[[ Exercise material, beginning ]]

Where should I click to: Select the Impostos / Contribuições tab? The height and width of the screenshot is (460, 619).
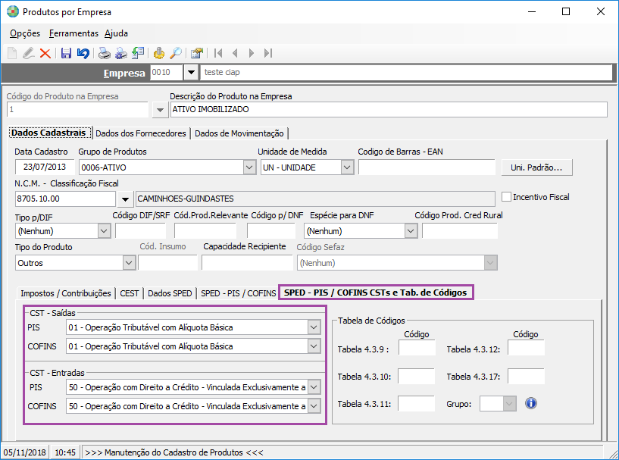66,293
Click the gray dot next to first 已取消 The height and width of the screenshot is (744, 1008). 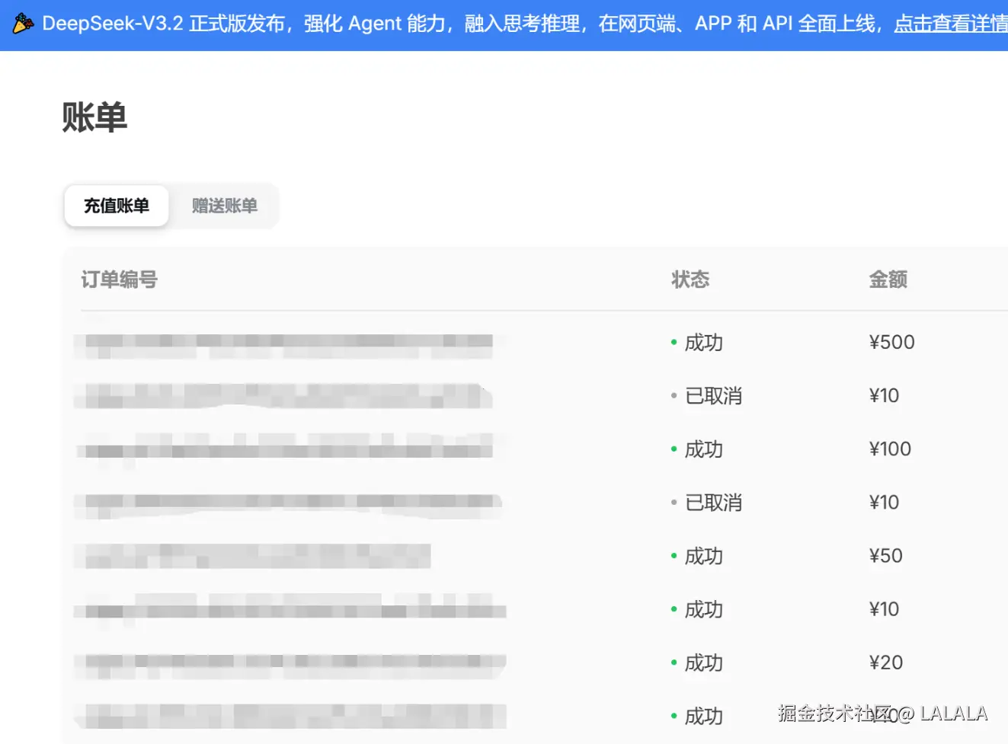point(674,397)
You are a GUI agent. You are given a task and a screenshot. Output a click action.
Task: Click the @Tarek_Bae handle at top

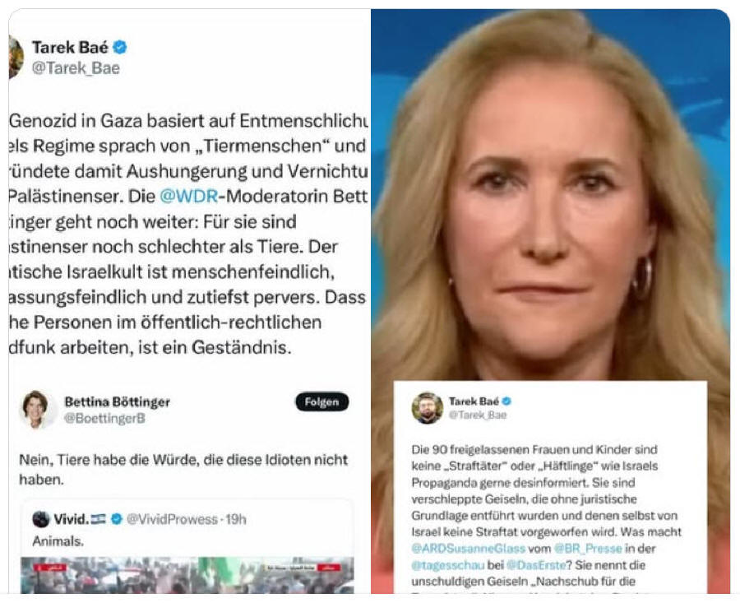tap(76, 68)
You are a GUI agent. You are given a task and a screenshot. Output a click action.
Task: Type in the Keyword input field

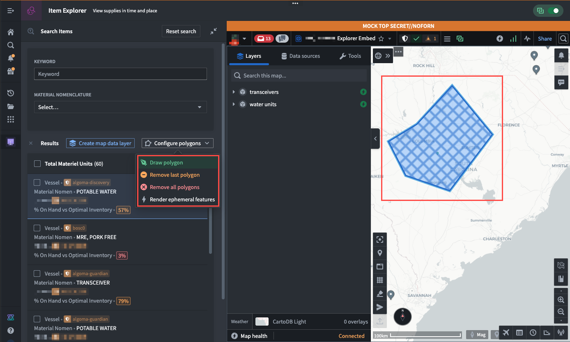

[[ Exercise material, end ]]

*Task item*
Set down the line containing "Task: Click the @Tarek_Bae handle at top" and every line after it up to the end of the material, exactly as written, but not the pictures.

*Solution to this exercise*
Task: Click the @Tarek_Bae handle at top

tap(76, 68)
You are a GUI agent. You are given a task and a screenshot. Output a click action.
Task: Type in the Keyword input field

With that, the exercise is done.